### Input data
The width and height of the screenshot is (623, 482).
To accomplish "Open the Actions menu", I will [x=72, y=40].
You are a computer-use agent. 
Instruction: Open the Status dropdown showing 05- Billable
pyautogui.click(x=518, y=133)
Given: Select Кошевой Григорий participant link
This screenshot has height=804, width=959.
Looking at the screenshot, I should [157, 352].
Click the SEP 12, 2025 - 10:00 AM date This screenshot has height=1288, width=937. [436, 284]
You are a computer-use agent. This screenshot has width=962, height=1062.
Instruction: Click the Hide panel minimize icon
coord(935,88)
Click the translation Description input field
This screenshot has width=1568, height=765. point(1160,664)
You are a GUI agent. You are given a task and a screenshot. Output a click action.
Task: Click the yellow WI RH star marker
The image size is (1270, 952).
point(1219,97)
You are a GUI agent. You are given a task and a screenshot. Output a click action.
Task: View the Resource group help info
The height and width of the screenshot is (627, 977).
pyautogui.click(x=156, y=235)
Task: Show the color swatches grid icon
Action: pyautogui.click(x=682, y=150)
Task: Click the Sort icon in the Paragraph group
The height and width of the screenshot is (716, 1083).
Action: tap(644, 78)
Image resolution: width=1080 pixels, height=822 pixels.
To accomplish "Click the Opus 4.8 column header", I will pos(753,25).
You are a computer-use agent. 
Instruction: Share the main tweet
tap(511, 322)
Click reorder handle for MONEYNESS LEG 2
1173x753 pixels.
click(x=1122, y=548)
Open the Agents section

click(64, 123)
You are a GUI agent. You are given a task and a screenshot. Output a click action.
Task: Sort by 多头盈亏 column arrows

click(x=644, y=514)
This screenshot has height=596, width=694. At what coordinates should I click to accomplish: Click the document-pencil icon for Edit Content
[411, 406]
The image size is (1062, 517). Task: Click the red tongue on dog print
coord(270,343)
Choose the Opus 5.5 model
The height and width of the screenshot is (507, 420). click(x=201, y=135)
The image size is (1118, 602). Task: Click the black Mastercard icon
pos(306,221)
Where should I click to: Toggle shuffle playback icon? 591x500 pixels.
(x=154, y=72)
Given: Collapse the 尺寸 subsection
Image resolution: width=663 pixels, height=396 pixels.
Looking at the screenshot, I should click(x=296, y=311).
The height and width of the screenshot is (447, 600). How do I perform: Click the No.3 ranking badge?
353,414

### Your task
Your task is to repeat the entries exactly.

### Reply to the exercise
The width and height of the screenshot is (623, 482).
To accomplish "Open the Actions menu", I will [x=72, y=40].
You are a computer-use agent. 
Instruction: Open the Status dropdown showing 05- Billable
pyautogui.click(x=518, y=133)
Given: Select Кошевой Григорий participant link
This screenshot has height=804, width=959.
Looking at the screenshot, I should [157, 352].
Click the SEP 12, 2025 - 10:00 AM date This screenshot has height=1288, width=937. [436, 284]
You are a computer-use agent. This screenshot has width=962, height=1062.
Instruction: Click the Hide panel minimize icon
coord(935,88)
Click the translation Description input field
This screenshot has width=1568, height=765. point(1160,664)
You are a GUI agent. You are given a task and a screenshot. Output a click action.
Task: Click the yellow WI RH star marker
The image size is (1270, 952).
point(1219,97)
You are a GUI agent. You are given a task and a screenshot. Output a click action.
Task: View the Resource group help info
The height and width of the screenshot is (627, 977).
pyautogui.click(x=156, y=235)
Task: Show the color swatches grid icon
Action: pyautogui.click(x=682, y=150)
Task: Click the Sort icon in the Paragraph group
The height and width of the screenshot is (716, 1083).
Action: tap(644, 78)
Image resolution: width=1080 pixels, height=822 pixels.
To accomplish "Click the Opus 4.8 column header", I will pos(753,25).
You are a computer-use agent. 
Instruction: Share the main tweet
tap(511, 322)
Click reorder handle for MONEYNESS LEG 2
1173x753 pixels.
click(x=1122, y=548)
Open the Agents section

click(64, 123)
You are a GUI agent. You are given a task and a screenshot. Output a click action.
Task: Sort by 多头盈亏 column arrows

click(x=644, y=514)
This screenshot has height=596, width=694. At what coordinates should I click to accomplish: Click the document-pencil icon for Edit Content
[411, 406]
The image size is (1062, 517). Task: Click the red tongue on dog print
coord(270,343)
Choose the Opus 5.5 model
The height and width of the screenshot is (507, 420). click(x=201, y=135)
The image size is (1118, 602). Task: Click the black Mastercard icon
pos(306,221)
Where should I click to: Toggle shuffle playback icon? 591x500 pixels.
(x=154, y=72)
Given: Collapse the 尺寸 subsection
Image resolution: width=663 pixels, height=396 pixels.
Looking at the screenshot, I should click(x=296, y=311).
The height and width of the screenshot is (447, 600). How do I perform: Click the No.3 ranking badge?
353,414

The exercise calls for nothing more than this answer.